Sotto un bel sole primaverile Ganna trionfa nella crono inaugurale del Giro e veste la prima Rosa

Finalmente parte il Giro 2021; nella Regia Torino sotto un bel sole primaverile con una cornice di pubblico adeguata alle esigenze Covid. Il percorso è chiaramente adatto agli specialisti. Bei rettilinei lunghi da spingere a tutto rapporto. Uno dei favoriti della vigilia – il belga Campenaerts – subito si accomoda nella hot seat del primo in classifica con un tempo di poco superiore a nove minuti.

Ci resterà ben poco col tedesco Kluge che a sorpresa fa segnare un tempo a più di cinquanta orari di media ma subito superato dallo spagnolo Castroviejo.

L’iberico ci resterà per diversi minuti prima di essere superato dall’austriaco Brandle. Subito in corsa il rientrante Groenewegen che non fa segnare un gran tempo ma fa segnare il suo ritorno dopo la squalifica. Oscar alla sfortuna per Luis Leon Sanchez, che fora dopo pochi metri dalla partenza. Primi arrivi fra i big della classifica. Vlasov e Nibali. Il russo subito infligge tredici secondi di distacco allo squalo di Messina dimostrando una ottima condizione.

Foss, Cavagna e Affini

Il norvegese Foss vola a nove netti in testa. Anche l’anno scorso aveva stupito al prologo. E’ una sorpresa, ma relativa. Piccola delusione per il grande favorito francese Cavagna (chiuderà quinto ad una ventina di secondi da Ganna), provvisoriamente secondo a pochi secondi dal nordico. Mentre il nostro Edoardo Affini è il primo a scendere sotto i nove minuti salendo al comando della classifica..

Segue un periodo senza grandi acuti , soprattutto dei velocisti, nessuno dei quali, né Ewan, né Viviani, né soprattutto Peter Sagan, che si mantiene nelle vicinanze del vincitore per poter poi ambire alla maglia rosa grazie agli abbuoni delle prossime tappe a loro dedicate.

Ganna ancora top

Arriva poi, dulcis in fundo, il momento del duello Ganna – Evenepoel, i due fuoriclasse battagliano sul filo dei secondi all’intermedio, poi il campioncino belga perde qualcosa nel finale mentre il campione del mondo aziona proprio nel finale le sue lunghe leve sbaragliando la concorrenza con dieci secondi di vantaggio abbondantemente sotto i nove minuti, sul nostro Affini secondo, con tanta Italia nei primi posti .

Il campione del mondo indossa dunque a sorpresa, vista la condizione dell’ultimo periodo, ma non troppo, vista la sua forza oggettiva, la sua prima maglia rosa del 2021, con buone prospettive di tenuta nei prossimi giorni con tappe non troppo impegnative e dedicate appunto alle ruote veloci del gruppo.

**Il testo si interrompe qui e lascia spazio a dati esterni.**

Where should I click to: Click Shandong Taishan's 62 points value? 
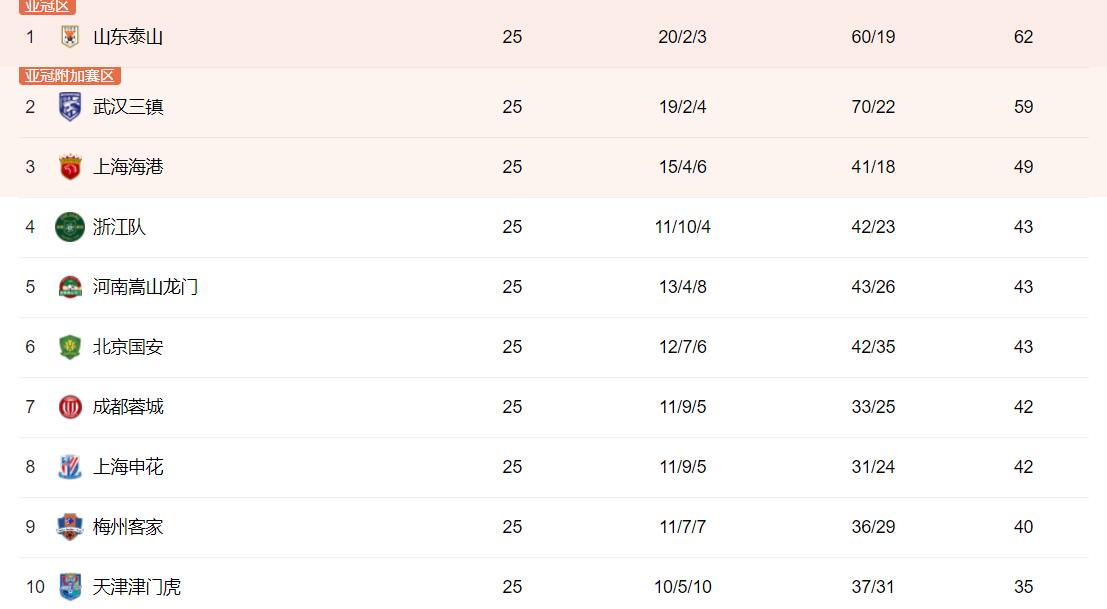point(1023,37)
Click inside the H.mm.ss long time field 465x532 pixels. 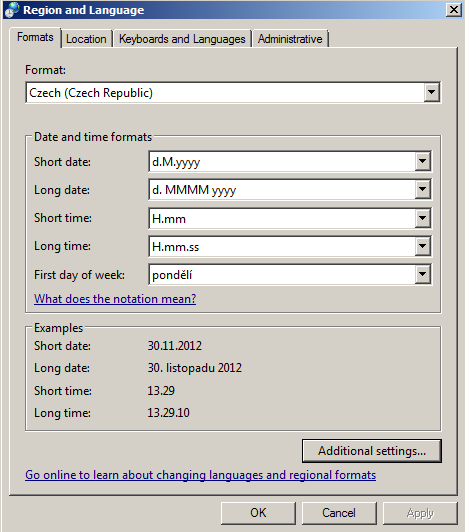282,246
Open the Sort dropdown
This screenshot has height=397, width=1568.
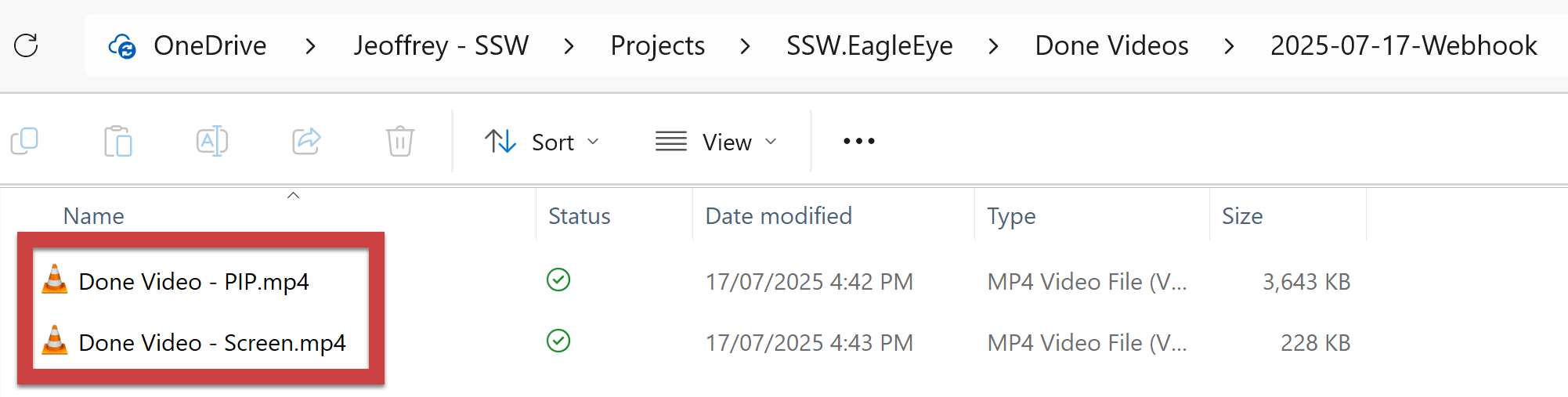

Fra gli altri uomini di classifica, tutti invero piuttosto vicini, i migliori alla fine sono Vlasov, Almeida, e proprio Eveneepeoel (tutti e tre molto ) bene, mentre sono tutti vicini gli altri fra Sivakov, Bilbao, Caerthy, Bernal, Yates, Soler, Bennett, Nibali Hindley, i peggiori sono Landa e Bardet, Daniel Martin e Buchmann (comunque sotto i dieci secondi da Bernal ed Yates il primo e poco sopra il secondo mentre un poco sopra gli ultimi due con un ritardo di una quarantina di secondi da Almeida proprio l’irlandese ed il tedesco) non poteva essere diversamente con pochi chilometri di prologo a disposizione.

Complessivamente dunque un buon inizio di Giro, una buona cornice di pubblico, (con molte mascherine) che dimostra la buona condizione di tutti i favoriti della vigilia (tutti molto vicini) e che conferma e dimostra l’equilibrio pronosticato alla vigilia e apre scenari interessanti per il proseguo in ottica classifica generale.

Au revoir e buon Giro a tutti!

Mario Delitala

Avvocato di professione, ma con una profonda passione per il ciclismo, praticato e guardato. Nel poco tempo libero a disposizione si allena, da solo ed in compagnia, studiando sempre nuovi percorsi da appassionato cacciatore di grandi salite, da percorrere rigorosamente al proprio lento passo, con la sola soddisfazione di arrivare in cima. Fra i suoi “scalpi” più importanti alcune mitiche salite della storia del ciclismo, come il Col de Vars ed il Col d’Allos nelle Alpi francesi o il Colle della Maddalena, nelle Alpi italiane. Realizza uno dei suoi sogni, quello di scrivere di ciclismo, col gusto di provocare discussioni e dibattiti, in linea con le proprie abitudini professionali.